=== PROBLEM REQUIREMENTS ===
Given the material below, return only the lines starting at the line with "Click the GOOG ticker cell" and ending at the line with "Click the security", exactly as they appear.

=== SUPPLIED MATERIAL ===
....

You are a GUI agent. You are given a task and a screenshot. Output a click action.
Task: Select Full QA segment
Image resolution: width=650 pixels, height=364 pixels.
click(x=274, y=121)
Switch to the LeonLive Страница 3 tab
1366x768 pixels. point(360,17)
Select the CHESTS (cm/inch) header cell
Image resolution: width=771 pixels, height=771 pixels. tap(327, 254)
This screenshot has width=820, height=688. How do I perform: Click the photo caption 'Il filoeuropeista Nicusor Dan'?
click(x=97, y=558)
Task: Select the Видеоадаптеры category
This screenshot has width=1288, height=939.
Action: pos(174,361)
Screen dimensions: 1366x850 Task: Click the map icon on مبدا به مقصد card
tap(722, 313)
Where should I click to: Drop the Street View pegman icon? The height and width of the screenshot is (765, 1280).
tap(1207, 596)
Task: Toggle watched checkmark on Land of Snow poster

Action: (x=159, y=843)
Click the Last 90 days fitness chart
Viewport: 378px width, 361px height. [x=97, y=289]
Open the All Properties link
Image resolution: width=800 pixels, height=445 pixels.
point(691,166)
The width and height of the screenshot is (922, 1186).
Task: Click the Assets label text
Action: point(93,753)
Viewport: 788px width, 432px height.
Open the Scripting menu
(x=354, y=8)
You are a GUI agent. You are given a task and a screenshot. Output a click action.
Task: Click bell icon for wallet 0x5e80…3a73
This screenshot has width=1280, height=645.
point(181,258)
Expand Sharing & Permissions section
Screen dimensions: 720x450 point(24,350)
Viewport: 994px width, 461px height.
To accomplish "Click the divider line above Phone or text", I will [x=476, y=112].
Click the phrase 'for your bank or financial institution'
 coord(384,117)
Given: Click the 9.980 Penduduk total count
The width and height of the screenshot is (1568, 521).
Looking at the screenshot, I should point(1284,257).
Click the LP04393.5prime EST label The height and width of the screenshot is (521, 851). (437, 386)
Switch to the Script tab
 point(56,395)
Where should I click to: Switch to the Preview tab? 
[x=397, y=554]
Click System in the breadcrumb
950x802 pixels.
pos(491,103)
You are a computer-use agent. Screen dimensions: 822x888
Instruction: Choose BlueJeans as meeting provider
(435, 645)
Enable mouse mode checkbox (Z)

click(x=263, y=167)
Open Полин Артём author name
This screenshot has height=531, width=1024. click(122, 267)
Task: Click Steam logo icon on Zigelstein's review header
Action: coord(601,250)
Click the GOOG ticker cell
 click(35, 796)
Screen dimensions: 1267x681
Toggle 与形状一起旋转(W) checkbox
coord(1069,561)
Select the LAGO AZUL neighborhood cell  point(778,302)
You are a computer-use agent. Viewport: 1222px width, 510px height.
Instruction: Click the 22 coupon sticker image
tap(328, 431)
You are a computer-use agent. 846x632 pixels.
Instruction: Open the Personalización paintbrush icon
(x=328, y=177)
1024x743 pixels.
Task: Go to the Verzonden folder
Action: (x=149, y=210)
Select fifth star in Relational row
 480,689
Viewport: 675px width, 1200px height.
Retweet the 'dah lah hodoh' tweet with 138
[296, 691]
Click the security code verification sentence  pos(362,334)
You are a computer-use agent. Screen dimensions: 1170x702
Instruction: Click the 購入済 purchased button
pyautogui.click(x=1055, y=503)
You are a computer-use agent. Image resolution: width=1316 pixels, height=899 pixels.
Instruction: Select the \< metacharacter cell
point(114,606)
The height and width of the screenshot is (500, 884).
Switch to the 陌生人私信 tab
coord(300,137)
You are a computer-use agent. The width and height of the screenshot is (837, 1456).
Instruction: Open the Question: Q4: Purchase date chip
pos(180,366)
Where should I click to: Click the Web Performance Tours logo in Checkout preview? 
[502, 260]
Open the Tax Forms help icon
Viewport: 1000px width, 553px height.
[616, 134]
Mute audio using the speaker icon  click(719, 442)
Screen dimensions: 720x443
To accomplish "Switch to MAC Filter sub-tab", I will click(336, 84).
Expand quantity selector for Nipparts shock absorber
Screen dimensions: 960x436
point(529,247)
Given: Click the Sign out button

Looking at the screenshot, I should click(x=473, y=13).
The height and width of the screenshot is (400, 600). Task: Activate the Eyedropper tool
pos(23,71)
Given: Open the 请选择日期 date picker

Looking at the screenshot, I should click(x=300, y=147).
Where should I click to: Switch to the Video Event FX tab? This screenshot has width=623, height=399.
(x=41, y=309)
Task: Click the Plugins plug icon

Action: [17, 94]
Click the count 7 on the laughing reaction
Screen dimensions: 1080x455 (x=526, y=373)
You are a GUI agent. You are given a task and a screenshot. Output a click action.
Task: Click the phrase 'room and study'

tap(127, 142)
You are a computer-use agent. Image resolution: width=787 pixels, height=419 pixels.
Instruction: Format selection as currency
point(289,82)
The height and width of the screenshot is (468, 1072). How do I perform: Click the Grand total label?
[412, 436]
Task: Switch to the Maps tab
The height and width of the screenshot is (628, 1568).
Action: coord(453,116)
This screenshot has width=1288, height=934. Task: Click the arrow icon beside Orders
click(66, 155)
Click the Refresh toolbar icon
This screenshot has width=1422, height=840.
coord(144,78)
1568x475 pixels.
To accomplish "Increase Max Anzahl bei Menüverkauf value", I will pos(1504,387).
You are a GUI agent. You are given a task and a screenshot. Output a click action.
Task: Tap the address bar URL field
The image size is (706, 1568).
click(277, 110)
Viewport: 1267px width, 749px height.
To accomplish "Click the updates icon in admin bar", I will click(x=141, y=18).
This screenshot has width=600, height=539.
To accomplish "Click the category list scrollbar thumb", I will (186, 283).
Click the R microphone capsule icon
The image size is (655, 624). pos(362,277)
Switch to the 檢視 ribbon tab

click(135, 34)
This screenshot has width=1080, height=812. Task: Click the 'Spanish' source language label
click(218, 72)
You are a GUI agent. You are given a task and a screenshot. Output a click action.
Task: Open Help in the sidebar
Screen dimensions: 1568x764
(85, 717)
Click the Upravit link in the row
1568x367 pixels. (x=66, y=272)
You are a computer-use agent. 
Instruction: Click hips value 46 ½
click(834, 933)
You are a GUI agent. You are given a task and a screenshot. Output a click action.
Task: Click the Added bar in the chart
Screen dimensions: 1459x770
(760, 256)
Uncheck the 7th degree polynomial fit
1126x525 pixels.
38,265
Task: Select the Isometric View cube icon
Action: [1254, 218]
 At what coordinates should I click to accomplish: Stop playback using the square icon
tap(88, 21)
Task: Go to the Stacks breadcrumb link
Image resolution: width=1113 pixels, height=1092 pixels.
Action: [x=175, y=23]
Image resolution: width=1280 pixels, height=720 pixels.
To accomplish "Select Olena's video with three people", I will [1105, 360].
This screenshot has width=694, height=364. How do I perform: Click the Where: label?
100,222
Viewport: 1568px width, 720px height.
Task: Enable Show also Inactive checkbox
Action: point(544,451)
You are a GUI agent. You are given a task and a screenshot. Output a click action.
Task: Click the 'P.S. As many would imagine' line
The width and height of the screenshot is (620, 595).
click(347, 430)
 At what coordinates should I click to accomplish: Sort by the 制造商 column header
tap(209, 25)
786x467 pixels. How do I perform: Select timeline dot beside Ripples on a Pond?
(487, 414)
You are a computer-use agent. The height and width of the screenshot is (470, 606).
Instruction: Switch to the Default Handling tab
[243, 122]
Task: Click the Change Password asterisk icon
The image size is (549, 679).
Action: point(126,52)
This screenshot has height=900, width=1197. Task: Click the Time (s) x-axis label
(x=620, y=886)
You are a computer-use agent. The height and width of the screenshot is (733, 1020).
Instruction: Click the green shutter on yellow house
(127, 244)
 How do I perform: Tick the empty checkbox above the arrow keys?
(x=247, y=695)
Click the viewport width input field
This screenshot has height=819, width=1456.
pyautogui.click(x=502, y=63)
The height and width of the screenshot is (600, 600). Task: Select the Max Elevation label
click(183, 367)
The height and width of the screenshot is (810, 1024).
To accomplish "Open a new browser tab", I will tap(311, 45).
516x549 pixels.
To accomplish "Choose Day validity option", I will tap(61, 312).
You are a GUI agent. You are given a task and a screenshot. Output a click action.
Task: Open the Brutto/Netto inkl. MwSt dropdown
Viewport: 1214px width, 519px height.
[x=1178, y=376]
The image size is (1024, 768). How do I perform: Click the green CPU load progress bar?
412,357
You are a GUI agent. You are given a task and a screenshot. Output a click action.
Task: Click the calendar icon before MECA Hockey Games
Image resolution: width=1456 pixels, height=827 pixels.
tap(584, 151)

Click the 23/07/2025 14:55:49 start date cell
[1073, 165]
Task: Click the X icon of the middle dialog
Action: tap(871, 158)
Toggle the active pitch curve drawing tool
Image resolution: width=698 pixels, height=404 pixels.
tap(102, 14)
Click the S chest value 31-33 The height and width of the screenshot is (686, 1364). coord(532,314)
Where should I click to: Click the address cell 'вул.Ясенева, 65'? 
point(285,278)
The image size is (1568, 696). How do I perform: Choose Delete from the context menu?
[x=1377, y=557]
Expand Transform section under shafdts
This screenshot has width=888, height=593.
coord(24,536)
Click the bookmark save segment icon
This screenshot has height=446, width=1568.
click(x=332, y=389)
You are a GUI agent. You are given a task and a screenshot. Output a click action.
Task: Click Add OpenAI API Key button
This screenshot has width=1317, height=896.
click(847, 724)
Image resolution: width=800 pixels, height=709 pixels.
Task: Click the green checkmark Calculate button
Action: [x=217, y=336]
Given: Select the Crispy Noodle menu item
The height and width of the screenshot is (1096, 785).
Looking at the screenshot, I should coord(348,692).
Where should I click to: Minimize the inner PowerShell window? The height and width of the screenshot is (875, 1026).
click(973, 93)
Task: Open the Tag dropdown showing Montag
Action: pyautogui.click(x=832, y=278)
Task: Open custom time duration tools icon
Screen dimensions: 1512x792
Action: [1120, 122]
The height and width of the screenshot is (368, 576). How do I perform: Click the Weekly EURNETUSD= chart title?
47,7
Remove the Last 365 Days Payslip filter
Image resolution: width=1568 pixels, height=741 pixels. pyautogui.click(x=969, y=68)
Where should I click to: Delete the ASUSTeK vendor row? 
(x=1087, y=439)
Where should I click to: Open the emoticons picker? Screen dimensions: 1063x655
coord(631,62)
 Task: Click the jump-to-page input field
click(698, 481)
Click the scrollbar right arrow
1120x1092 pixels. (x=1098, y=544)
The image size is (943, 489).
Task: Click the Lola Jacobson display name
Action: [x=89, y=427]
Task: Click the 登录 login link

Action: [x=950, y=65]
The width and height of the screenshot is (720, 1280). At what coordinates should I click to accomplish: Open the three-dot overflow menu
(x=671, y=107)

....

=== RESULT OF THE TASK ===
Click the GOOG ticker cell
 click(35, 796)
Screen dimensions: 1267x681
Toggle 与形状一起旋转(W) checkbox
coord(1069,561)
Select the LAGO AZUL neighborhood cell  point(778,302)
You are a computer-use agent. Viewport: 1222px width, 510px height.
Instruction: Click the 22 coupon sticker image
tap(328, 431)
You are a computer-use agent. 846x632 pixels.
Instruction: Open the Personalización paintbrush icon
(x=328, y=177)
1024x743 pixels.
Task: Go to the Verzonden folder
Action: (x=149, y=210)
Select fifth star in Relational row
 480,689
Viewport: 675px width, 1200px height.
Retweet the 'dah lah hodoh' tweet with 138
[296, 691]
Click the security code verification sentence  pos(362,334)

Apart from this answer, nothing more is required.